(Pixel coordinate grounding data)
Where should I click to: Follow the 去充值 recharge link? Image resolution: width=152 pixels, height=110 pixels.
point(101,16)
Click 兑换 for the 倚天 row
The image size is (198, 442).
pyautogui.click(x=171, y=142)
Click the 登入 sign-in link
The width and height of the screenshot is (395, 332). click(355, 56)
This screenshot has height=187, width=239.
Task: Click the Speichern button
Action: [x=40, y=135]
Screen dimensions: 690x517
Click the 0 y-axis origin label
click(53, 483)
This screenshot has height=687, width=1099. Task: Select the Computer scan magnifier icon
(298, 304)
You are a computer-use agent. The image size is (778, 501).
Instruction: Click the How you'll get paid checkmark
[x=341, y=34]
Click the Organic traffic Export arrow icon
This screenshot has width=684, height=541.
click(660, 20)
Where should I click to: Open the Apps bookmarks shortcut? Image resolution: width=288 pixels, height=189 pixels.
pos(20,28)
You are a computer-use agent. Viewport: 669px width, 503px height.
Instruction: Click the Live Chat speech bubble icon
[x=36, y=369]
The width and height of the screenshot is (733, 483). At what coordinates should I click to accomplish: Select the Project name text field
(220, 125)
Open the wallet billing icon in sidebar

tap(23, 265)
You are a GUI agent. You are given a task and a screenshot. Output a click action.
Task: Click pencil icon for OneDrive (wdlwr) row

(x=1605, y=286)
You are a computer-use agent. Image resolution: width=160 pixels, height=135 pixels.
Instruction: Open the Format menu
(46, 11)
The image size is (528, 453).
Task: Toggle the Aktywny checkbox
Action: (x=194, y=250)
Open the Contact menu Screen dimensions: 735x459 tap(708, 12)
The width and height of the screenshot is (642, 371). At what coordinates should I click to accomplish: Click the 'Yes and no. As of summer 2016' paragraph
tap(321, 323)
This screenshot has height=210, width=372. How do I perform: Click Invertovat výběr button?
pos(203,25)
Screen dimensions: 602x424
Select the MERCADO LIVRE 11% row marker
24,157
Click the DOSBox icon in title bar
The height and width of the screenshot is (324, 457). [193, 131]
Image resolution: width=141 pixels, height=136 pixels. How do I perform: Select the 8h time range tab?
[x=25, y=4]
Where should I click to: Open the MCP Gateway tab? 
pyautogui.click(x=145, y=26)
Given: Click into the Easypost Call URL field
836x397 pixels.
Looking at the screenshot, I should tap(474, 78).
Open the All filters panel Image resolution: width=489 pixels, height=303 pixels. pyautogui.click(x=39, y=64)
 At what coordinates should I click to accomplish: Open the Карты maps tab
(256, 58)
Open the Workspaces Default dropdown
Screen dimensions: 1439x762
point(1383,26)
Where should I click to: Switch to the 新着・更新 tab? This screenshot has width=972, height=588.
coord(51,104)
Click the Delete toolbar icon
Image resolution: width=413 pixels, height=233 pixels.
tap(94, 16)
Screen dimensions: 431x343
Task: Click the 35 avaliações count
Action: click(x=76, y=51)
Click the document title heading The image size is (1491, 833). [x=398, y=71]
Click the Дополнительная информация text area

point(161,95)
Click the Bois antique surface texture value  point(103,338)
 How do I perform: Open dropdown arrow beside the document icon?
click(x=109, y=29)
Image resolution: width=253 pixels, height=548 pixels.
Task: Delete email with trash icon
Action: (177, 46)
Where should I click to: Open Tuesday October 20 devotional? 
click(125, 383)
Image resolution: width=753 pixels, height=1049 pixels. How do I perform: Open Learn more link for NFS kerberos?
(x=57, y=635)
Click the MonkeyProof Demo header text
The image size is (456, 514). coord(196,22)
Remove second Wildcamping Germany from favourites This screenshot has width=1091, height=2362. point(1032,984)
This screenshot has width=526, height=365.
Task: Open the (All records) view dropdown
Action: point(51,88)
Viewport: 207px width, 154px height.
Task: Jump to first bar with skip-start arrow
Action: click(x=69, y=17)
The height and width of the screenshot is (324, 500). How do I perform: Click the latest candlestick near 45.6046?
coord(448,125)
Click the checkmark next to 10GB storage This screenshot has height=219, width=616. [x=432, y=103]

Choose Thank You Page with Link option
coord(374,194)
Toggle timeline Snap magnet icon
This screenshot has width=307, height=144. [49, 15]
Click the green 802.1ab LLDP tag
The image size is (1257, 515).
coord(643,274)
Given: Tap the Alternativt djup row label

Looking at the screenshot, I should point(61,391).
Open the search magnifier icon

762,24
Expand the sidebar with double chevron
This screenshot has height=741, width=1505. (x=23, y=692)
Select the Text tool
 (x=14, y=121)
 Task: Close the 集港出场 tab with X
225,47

● Your objective:
Find "Click 兑换 for the 倚天 row" in the entries above and copy that whole line exactly, then each line after it through the line that contains "Open the Contact".

● Answer box:
Click 兑换 for the 倚天 row
The image size is (198, 442).
pyautogui.click(x=171, y=142)
Click the 登入 sign-in link
The width and height of the screenshot is (395, 332). click(355, 56)
This screenshot has height=187, width=239.
Task: Click the Speichern button
Action: [x=40, y=135]
Screen dimensions: 690x517
Click the 0 y-axis origin label
click(53, 483)
This screenshot has height=687, width=1099. Task: Select the Computer scan magnifier icon
(298, 304)
You are a computer-use agent. The image size is (778, 501).
Instruction: Click the How you'll get paid checkmark
[x=341, y=34]
Click the Organic traffic Export arrow icon
This screenshot has width=684, height=541.
click(660, 20)
Where should I click to: Open the Apps bookmarks shortcut? Image resolution: width=288 pixels, height=189 pixels.
pos(20,28)
You are a computer-use agent. Viewport: 669px width, 503px height.
Instruction: Click the Live Chat speech bubble icon
[x=36, y=369]
The width and height of the screenshot is (733, 483). At what coordinates should I click to accomplish: Select the Project name text field
(220, 125)
Open the wallet billing icon in sidebar

tap(23, 265)
You are a GUI agent. You are given a task and a screenshot. Output a click action.
Task: Click pencil icon for OneDrive (wdlwr) row

(x=1605, y=286)
You are a computer-use agent. Image resolution: width=160 pixels, height=135 pixels.
Instruction: Open the Format menu
(46, 11)
The image size is (528, 453).
Task: Toggle the Aktywny checkbox
Action: (x=194, y=250)
Open the Contact menu Screen dimensions: 735x459 tap(708, 12)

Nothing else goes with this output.